Stream collector health check fails with slight increase in producer latency of Kafka

Hey there,

We are using stream collector 0.17.0 with Kafka. We are observing that when there is an increase in producer latency of Kafka. The health api of the collector starts to fail. The latency of entire collector goes in minutes. Even the health check api. This makes the whole infra (all the nodes) to go into an unhealthy state and bringing the entire pipeline to a halt.

We are currently going to somewhere 2k/s req in the peak (1/3rd of the day). There are 50 partitions for the collector topic. Everything goes well when the producer latency is at 2ms levels.
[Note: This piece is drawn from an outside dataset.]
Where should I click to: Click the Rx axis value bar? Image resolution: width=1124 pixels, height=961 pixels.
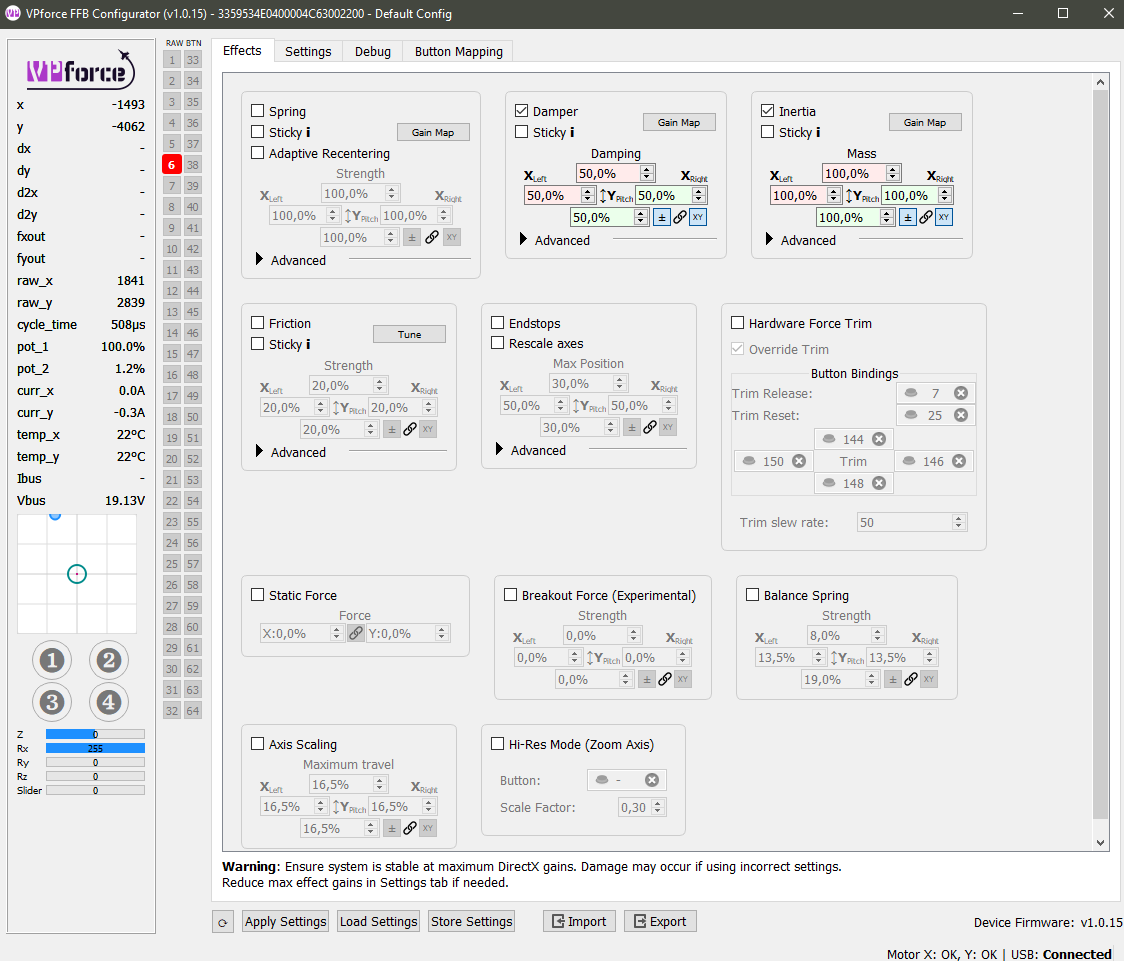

But everything falls apart when the latency is increased to 4-5 ms levels. I understand the latency goes 2X. But it doesn’t that high to bring everything to halt.

I have also noticed that when this unhealthy situation happens, the system.disk.read_time_pct metric goes to 30X. The system.disk.read_time_pct is increased in line with some activity like partitions reassignment. The EBS burst balance falling due to a sudden surge of incoming messages in some other topic. While all other systems (producers and consumers) stays unaffected. The snowplow pipeline comes to a halt.

What could be the reason for this. Do you think we need to make some configuration adjustment to make the above scenario work? We haven’t made any change to default configuration.

Thanks for the help

Hi @jimy2004king,

My understanding is that:

  1. There is some Kafka activity like partitions reassignment, as indicated by the system.disk.read_time_pct metric that goes to 30X on the brokers
  2. As a result producer latency increases a bit on the collector
  3. Collector starts to misbehaves

1 and 2 are normal behavior but 3 is not.

To better understand what’s happening I have a few questions:

a. Where/how do you measure this latency?
b. Does this happen only when there is a burst or it can happen randomly?
c. How many instances of the collector do you have?
d. How does CPU and memory usage of the collector behave when this happens?

e. So when an event is sent to the collector, this event makes it to Kafka a few minutes later?

f. You mean that the collector can’t receive any event any more?

We have datadog agent running on the Kafka host. And it keeps reporting the producer latency.

This only happens when system.disk.read_time_pct is increased either of all volumes of Kafka or any one volume of Kafka on which snowplow topics resides.

It’s on autoscaling with container of 200 CPU and 300 MEM (in regards to AWS ECS standards). The number of containers go from 2 to 12 with an avg of 6.

The CPU and MEM utilization shows 3X drops for that period. And due to drop in CPU scaling in kicks in.

Actually, no events comes to the collector. As I told you the health check starts failing because of high latency. So all of a sudden all the targets in TG are marked unhealthy and all requests starts failing with 503.

Yes. Due to above stated reason.

@BenB Any update here ?

Hi @jimy2004king, sorry we were not able to investigate the issue yet, we plan to do it in the beginning of next week.